[LeetCode]Single Number III

题目描述:

Given an array of numbers nums, in which exactly two elements appear only once and all the other elements appear exactly twice. Find the two elements that appear only once.

For example:

Given nums = [1, 2, 1, 3, 2, 5], return [3, 5].

Note:

The order of the result is not important. So in the above example, [5, 3] is also correct.
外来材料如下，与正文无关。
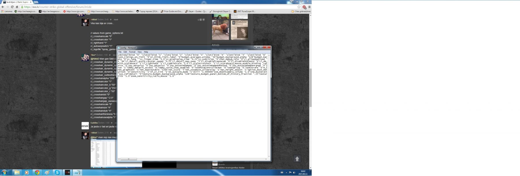Click the red Opera-style extension icon
This screenshot has width=520, height=176.
point(304,7)
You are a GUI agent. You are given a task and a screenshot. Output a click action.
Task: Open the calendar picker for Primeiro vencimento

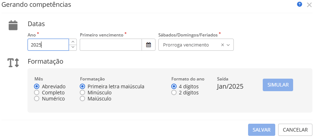coord(149,45)
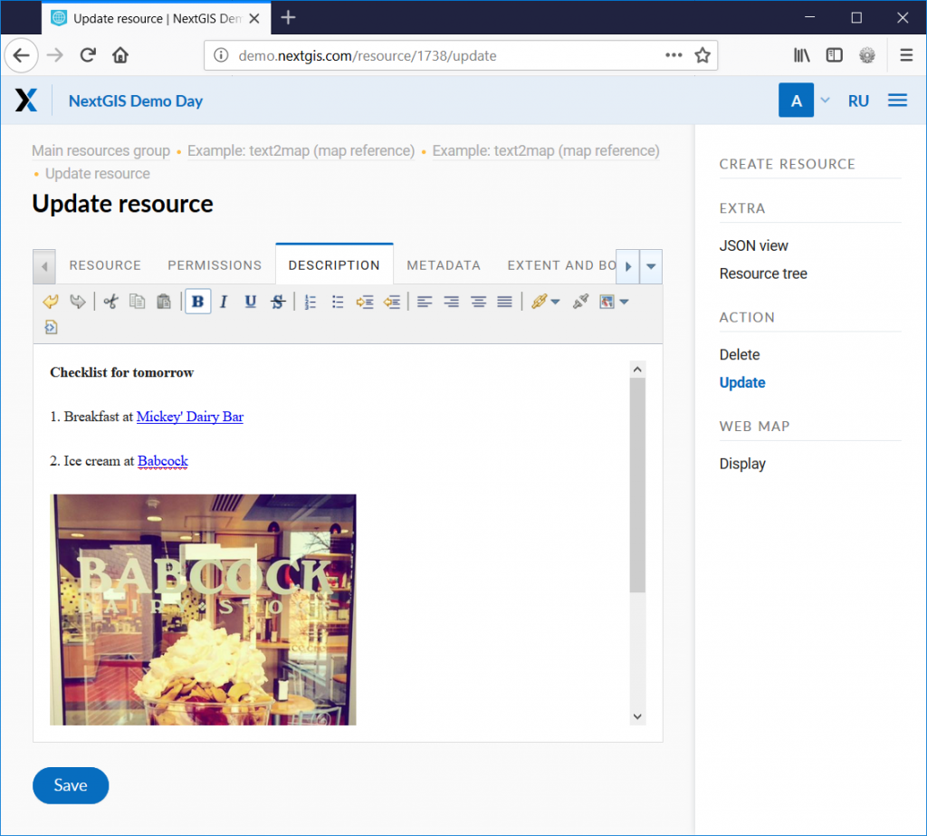This screenshot has height=836, width=927.
Task: Toggle Strikethrough formatting
Action: 278,302
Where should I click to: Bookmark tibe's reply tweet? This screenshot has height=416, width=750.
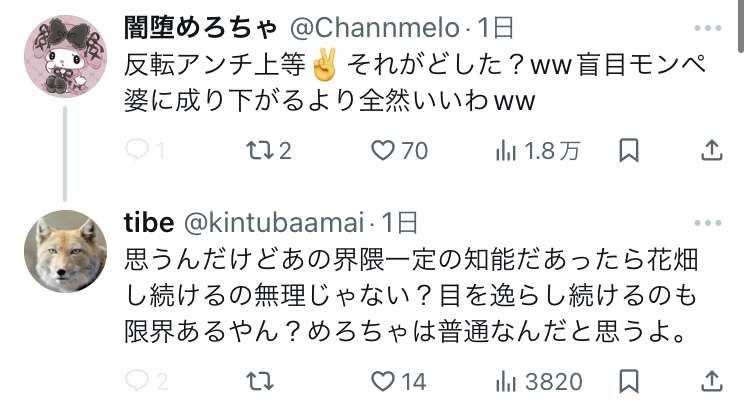click(629, 381)
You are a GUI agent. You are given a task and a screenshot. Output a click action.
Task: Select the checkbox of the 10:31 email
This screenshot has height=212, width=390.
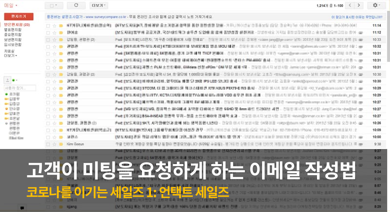click(48, 53)
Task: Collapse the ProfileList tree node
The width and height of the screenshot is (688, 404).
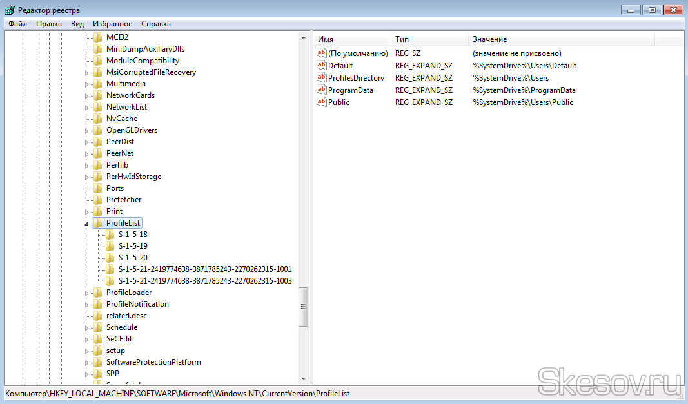Action: pos(87,223)
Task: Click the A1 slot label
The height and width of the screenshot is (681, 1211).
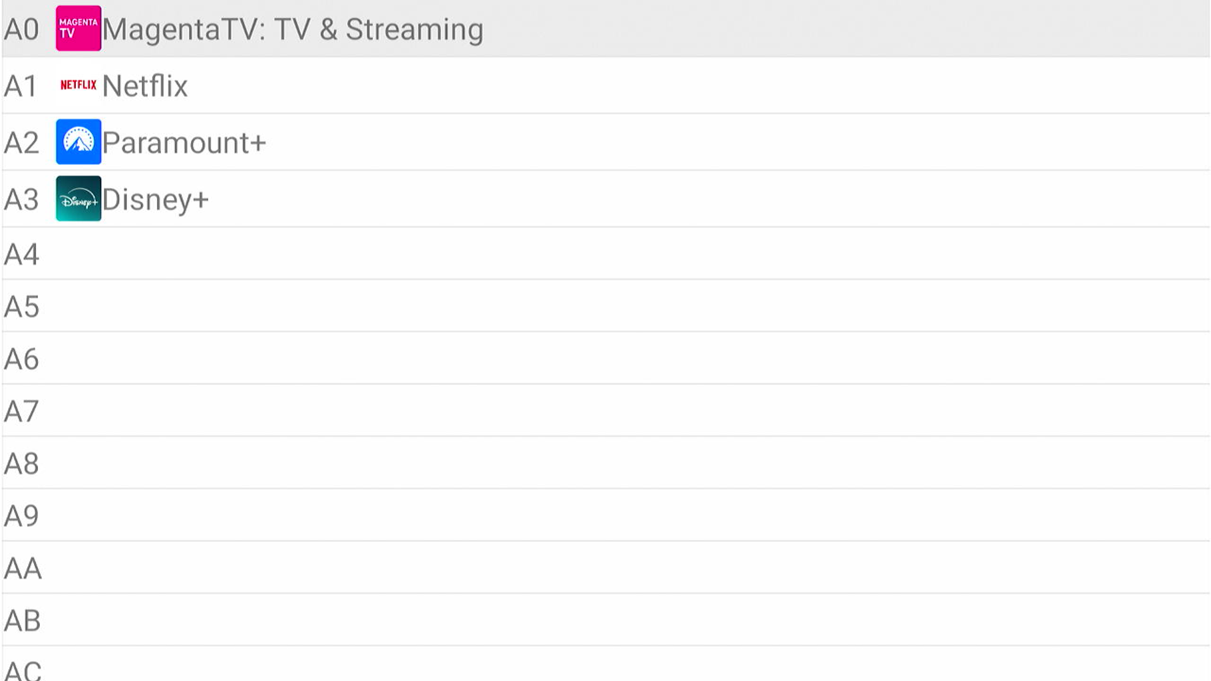Action: (x=21, y=86)
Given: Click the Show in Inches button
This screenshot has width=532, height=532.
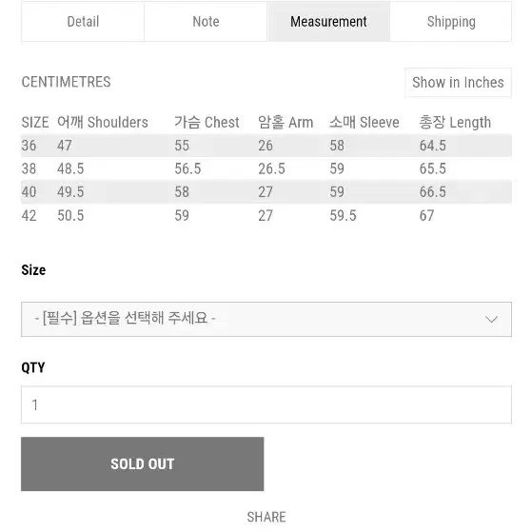Looking at the screenshot, I should point(458,83).

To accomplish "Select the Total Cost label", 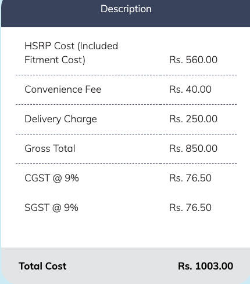I will point(42,266).
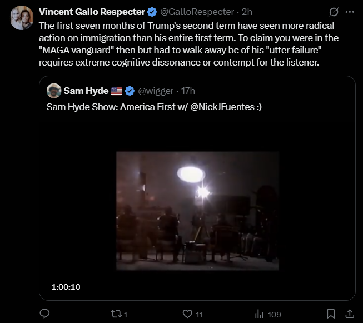
Task: Click Sam Hyde's quoted avatar
Action: coord(54,91)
Your algorithm should run in linear runtime complexity. Could you implement it using only constant space complexity?

题目大意:

给定一个整数数组,其中除两个数字只出现一次外,其余数字均出现两次。找出这两个只出现一次的数字。

例如:

给定 nums = [1, 2, 1, 3, 2, 5],返回 [3, 5]

注意:

结果的顺序不重要。因此在上例中,[5, 3]也是正确的。

你的算法应该满足线性时间复杂度。你可以只使用常数空间复杂度完成题目吗?

解题思路:

参考LeetCode Discuss

链接地址:https://leetcode.com/discuss/52351/c-o-n-time-o-1-space-9-line-solution-with-detail-explanation

首先计算nums数组中所有数字的异或,记为xor

令lowbit = xor & -xor,lowbit的含义为xor从低位向高位,第一个非0位所对应的数字

例如假设xor = 6(二进制:0110),则-xor为(二进制:1010,-6的补码,two's complement)

则lowbit = 2(二进制:0010)

根据异或运算的性质,“同0异1”

记只出现一次的两个数字分别为a与b

可知a & lowbit与b & lowbit的结果一定不同

通过这种方式,即可将a与b拆分开来

Python代码:

class Solution:
    # @param {integer[]} nums
    # @return {integer[]}
    def singleNumber(self, nums):
        xor = reduce(lambda x, y : x ^ y, nums)
        lowbit = xor & -xor
        a = b = 0
        for num in nums:
            if num & lowbit:
                a ^= num
            else:
                b ^= num
        return [a, b]

上述代码可以精简为三行:

class Solution:
    # @param {integer[]} nums
    # @return {integer[]}
    def singleNumber(self, nums):
        xor = reduce(operator.xor, nums)
        ans = reduce(operator.xor, filter(lambda x : x & xor & -xor, nums))
        return [ans, ans ^ xor]

或者将filter + lambda换成generator,效率更高

参考:https://leetcode.com/discuss/52387/3-line-python-code

class Solution:
    # @param {integer[]} nums
    # @return {integer[]}
    def singleNumber(self, nums):
        xor = reduce(operator.xor, nums)
        ans = reduce(operator.xor, (x for x in nums if x & xor & -xor))
        return [ans, ans ^ xor]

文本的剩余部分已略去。